Purposes of the foreskin:

  1. Prevents the covered skin from contacting clothing. Clothing contact desensitizes the penis through a process called keratinization. If you're circumcised, you'll notice that the circumcision scar and the places below the scar are what's sensitive, and everything above that isn't very sensitive. That's not normal.

  2. The foreskin has densely packed nerve endings.

  3. The foreskin provides lubrication, both through natural lubricant and through a gliding motion.

  4. Protective against health conditions including meatal stenosis.

I can also rebut the purported positive outcomes of circumcision, and talk about the risks of the procedure. I have videos of men with botched circumcisions talking about their suffering.

I don't really want to get into a debate about circumcision here. I just wanted to provide an example of what someone arguing the point looks like.

My question is this: Is anyone else shocked/saddened that Scott is pro-cutting?

Life is suffering -- might as well get used to it early. (I speak from experience, and not circumcision related either -- circumcision is trivial compared to the pain experienced by some infants.)

The sense in which life is suffering calls us to be terribly careful, like trying to solve an almost impossible problem that you can’t help but accurately register your current progress at.
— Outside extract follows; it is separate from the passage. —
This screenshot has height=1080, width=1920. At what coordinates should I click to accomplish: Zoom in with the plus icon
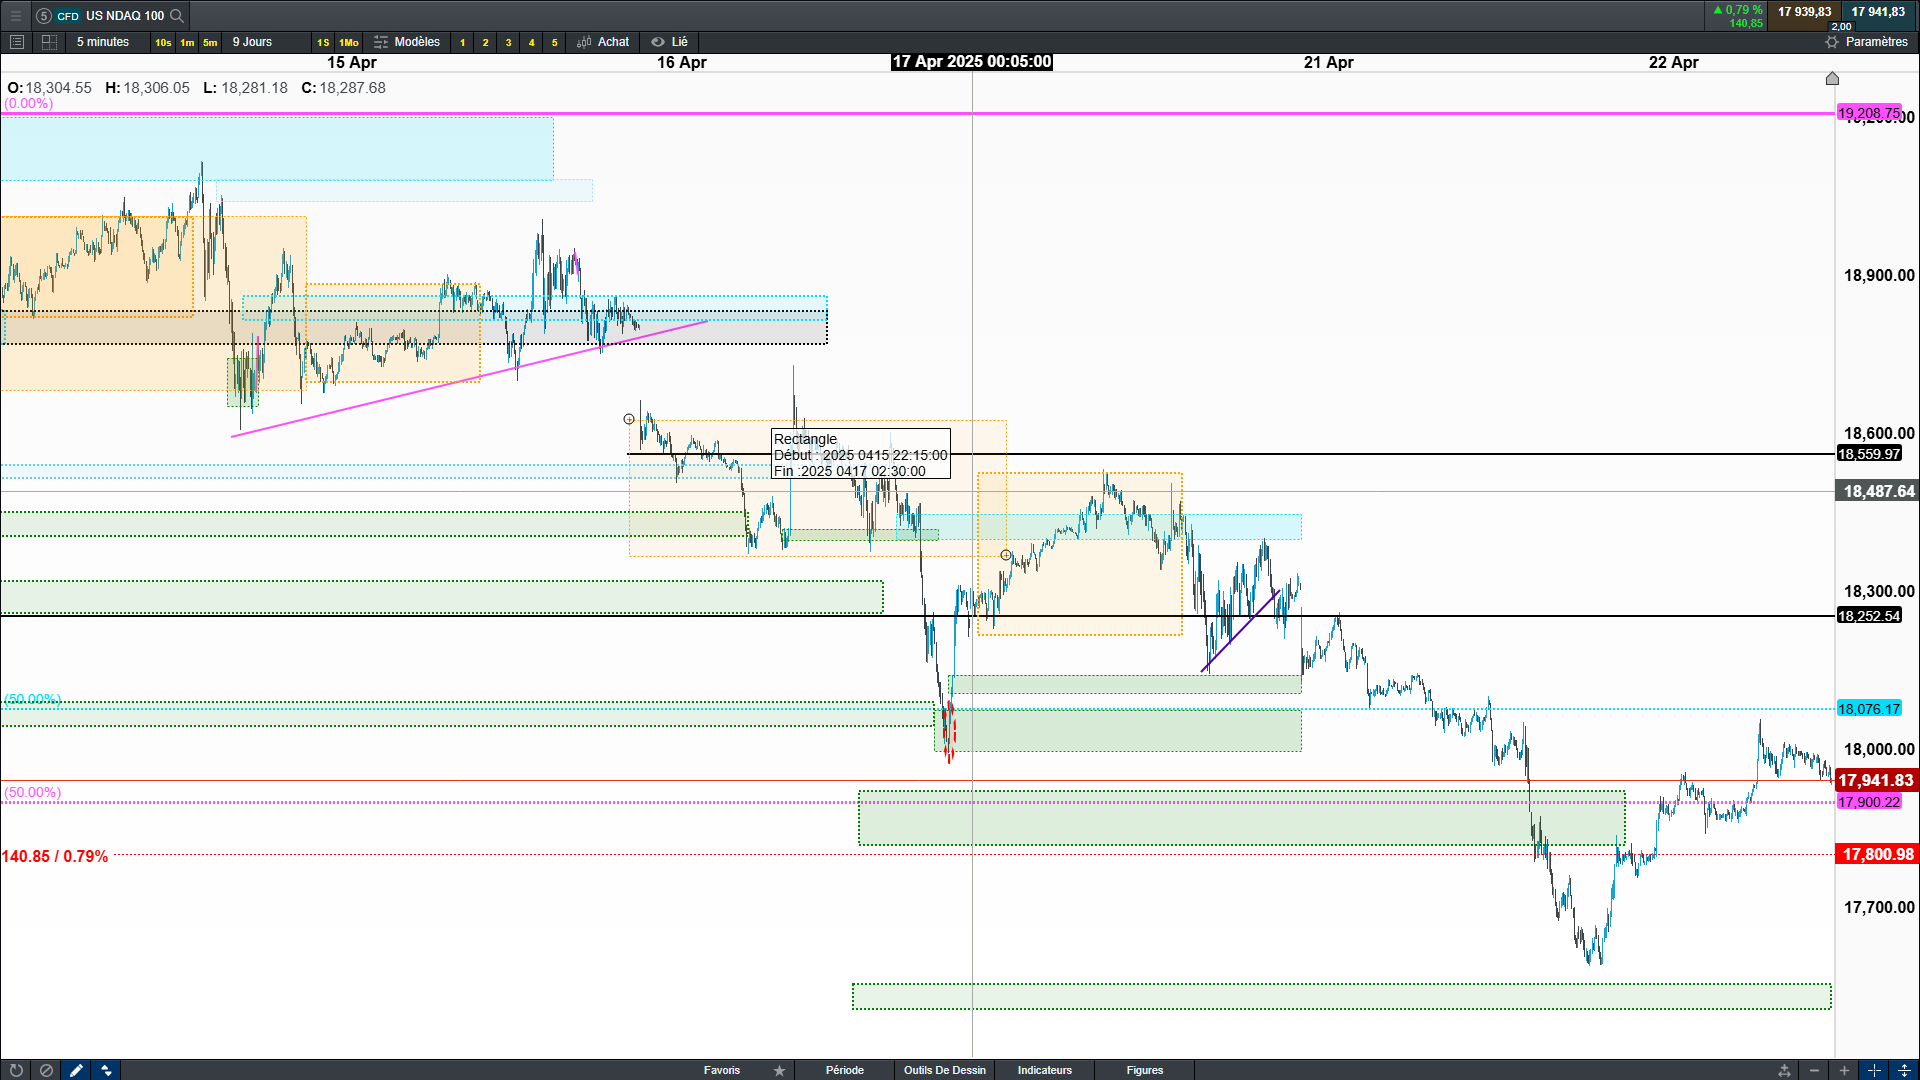1844,1070
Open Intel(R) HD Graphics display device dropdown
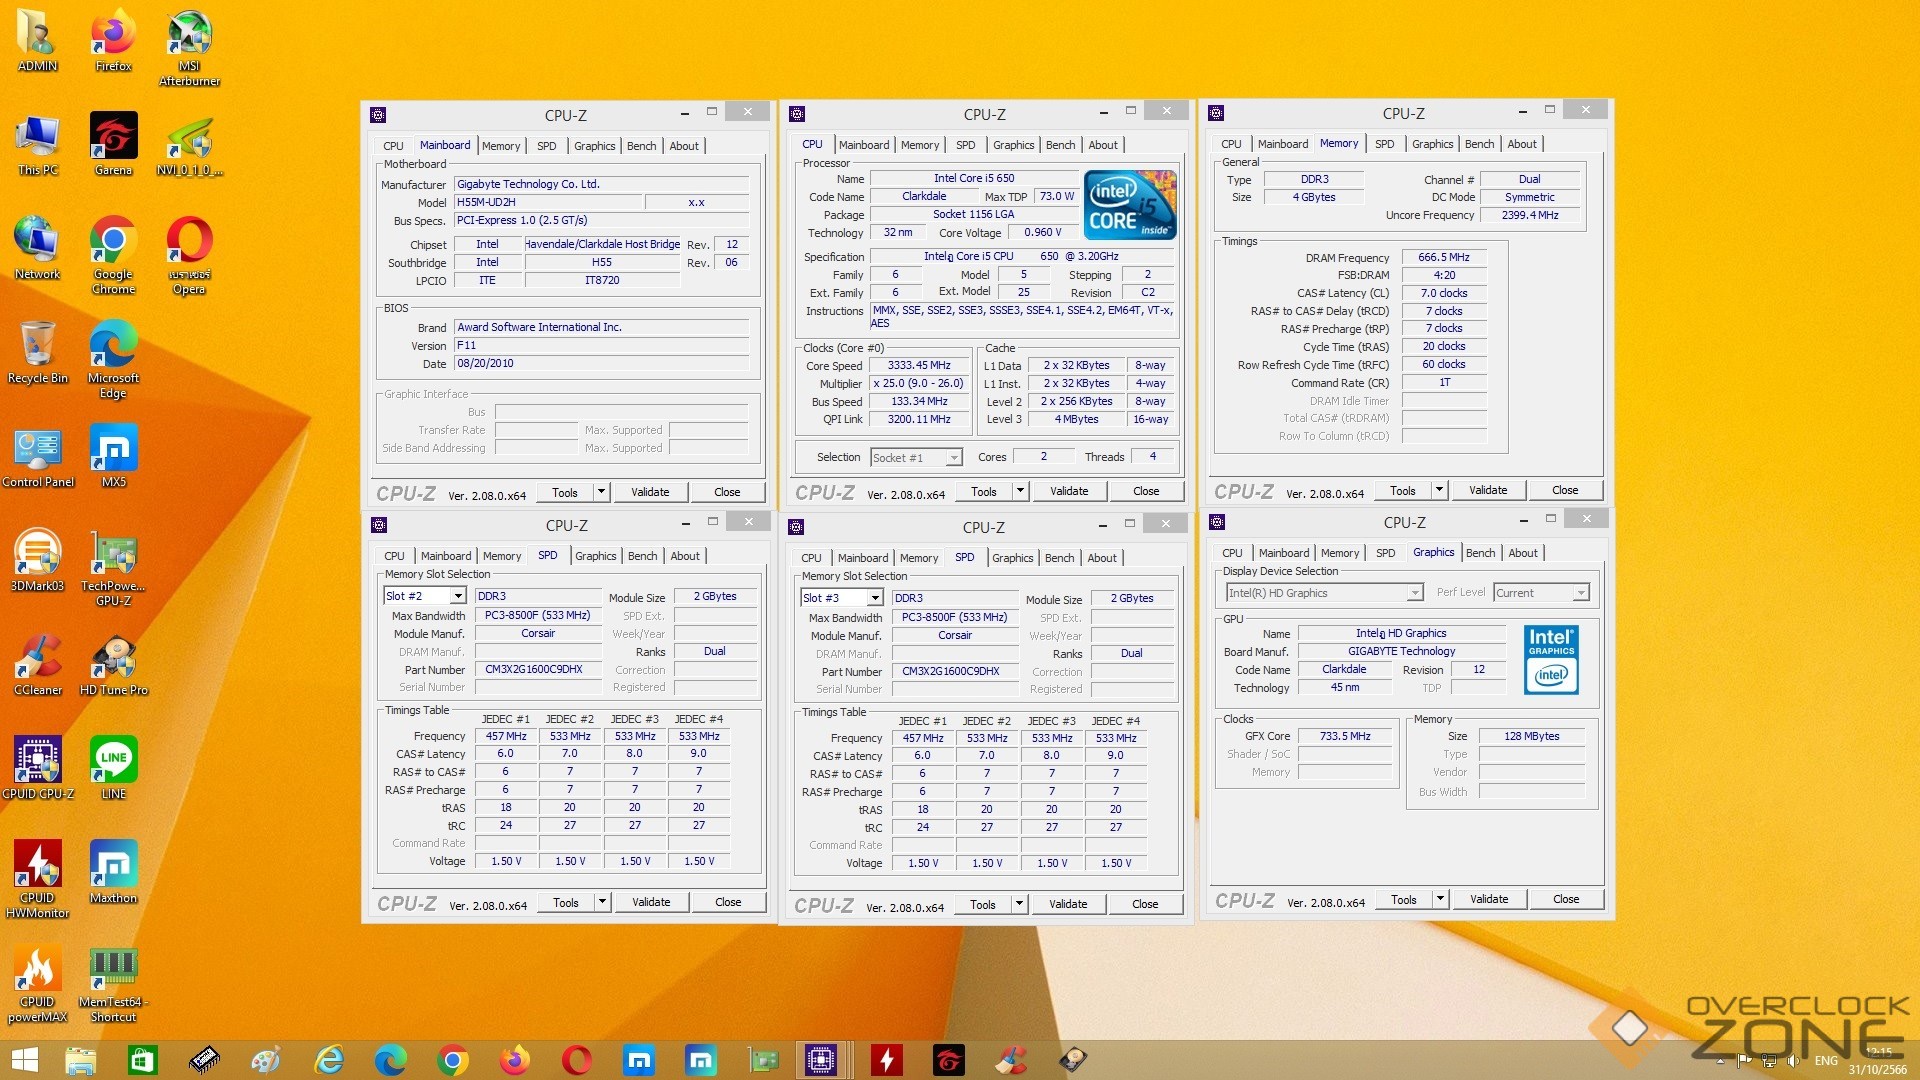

Craving for a lack of suffering is still a craving -- not to mention impossible to provide. The (physical) suffering only increases as you age. I say again, you might as well become accustomed to it as soon as you can.

This seems like a fairly distorted rationalisation for circumcision. I experienced quite a huge amount of pain myself, both in infancy and in adolescence (neither of the instances I'm referring to were circumcision-based either, since I haven't ever had it done to me), yet I would not in any way condone a situation where suffering is purposefully inflicted on an infant. Especially by the very people tasked with caring for it. That is effectively what circumcision is, regardless of the true intent of the individuals involved.

The idea here isn't "It is feasible to eliminate every source of suffering from a person's life". Even if you hold the belief that some amount of suffering is inevitable in any human life, that's not incompatible whatsoever with "You should not be intentionally adding to that by inflicting suffering on someone against their will". Any line of reasoning that states that suffering is inevitable, thus it is trivial and of no consequence whenever it is inflicted, can literally be used to justify not only circumcision but also torture and all manner of atrocities.

"So what, I pulled off your fingernails? That's trivial compared to the pain experienced by other people!" Technically true, but it makes it no less morally reprehensible. And disregarding the physical and mental toll it can take simply because of the existence of other potentially unpreventable sources of suffering is incoherent. If someone had to endure one painful, traumatic event as opposed to two, I think anybody would prefer the former.